Can you repeat the Ghost in the Machine film entry word for word?
====== Given passage ======
Ghost in the Machine (film)

Ghost in the Machine

Theatrical release poster
Directed by Rachel Talalay
Produced by Paul Schiff
Written by William Davies
William Osborne
Starring
Music by Graeme Revell
Cinematography Phil Méheux
Edited by Janice Hampton
Erica Huggins
Distributed by 20th Century Fox
Release dates
  • December 29, 1993 (1993-12-29)
Running time
95 minutes
Country United States
Language English
Budget $12 million
Box office $5.1 million[1]

Ghost in the Machine (also known as Deadly Terror) is a 1993 American science fiction horror film directed by Rachel Talalay and released by 20th Century Fox.

Plot

A serial killer named Karl Hochman (Ted Marcoux) is known as "The Address Book Killer" due to his habit of stealing address books and choosing his victims from them. While he is working at a computer store, he obtains Terry Munroe's (Karen Allen) address book after another employee, who is demonstrating a scanner, copies a page of her address book into the computer. On a rainy night while heading home, Karl suddenly ends up in a collision with a truck, which causes his car to go off the road and swerve down a trail in a cemetery as he laughs. Moments later he dies as the police and ambulance arrives to the scene.
====== Entries ======
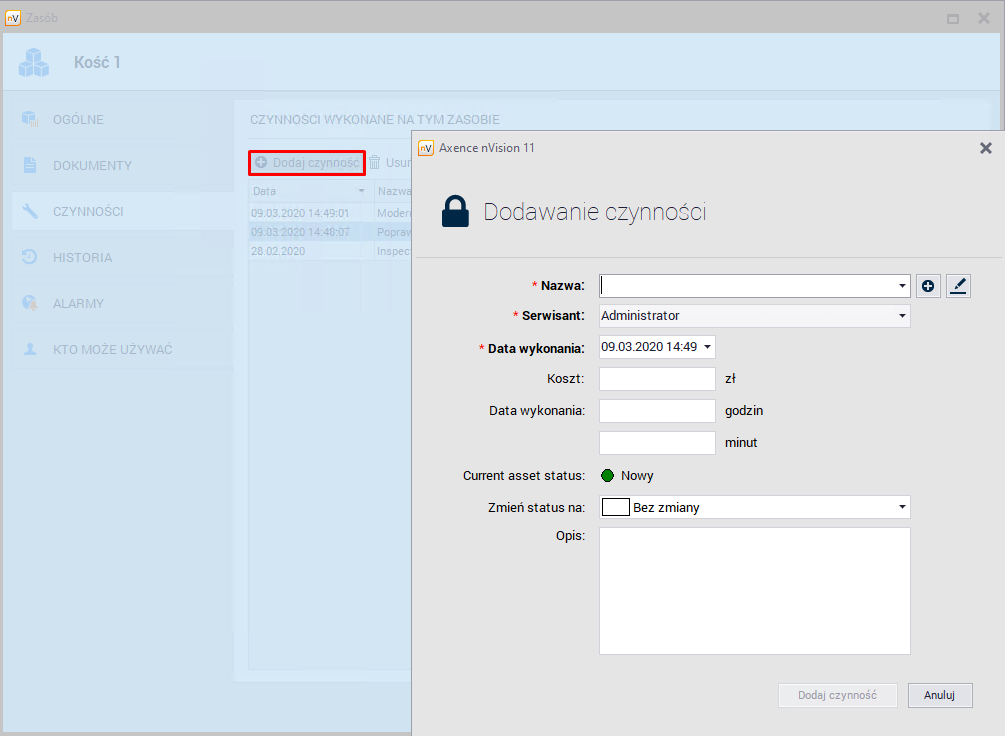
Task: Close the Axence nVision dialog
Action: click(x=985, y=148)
======
====== Entries ======
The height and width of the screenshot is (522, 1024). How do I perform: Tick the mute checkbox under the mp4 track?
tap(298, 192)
======
▶ [Reply]:
Ghost in the Machine (film)

Ghost in the Machine

Theatrical release poster
Directed by Rachel Talalay
Produced by Paul Schiff
Written by William Davies
William Osborne
Starring
Music by Graeme Revell
Cinematography Phil Méheux
Edited by Janice Hampton
Erica Huggins
Distributed by 20th Century Fox
Release dates
  • December 29, 1993 (1993-12-29)
Running time
95 minutes
Country United States
Language English
Budget $12 million
Box office $5.1 million[1]

Ghost in the Machine (also known as Deadly Terror) is a 1993 American science fiction horror film directed by Rachel Talalay and released by 20th Century Fox.

Plot

A serial killer named Karl Hochman (Ted Marcoux) is known as "The Address Book Killer" due to his habit of stealing address books and choosing his victims from them. While he is working at a computer store, he obtains Terry Munroe's (Karen Allen) address book after another employee, who is demonstrating a scanner, copies a page of her address book into the computer. On a rainy night while heading home, Karl suddenly ends up in a collision with a truck, which causes his car to go off the road and swerve down a trail in a cemetery as he laughs. Moments later he dies as the police and ambulance arrives to the scene.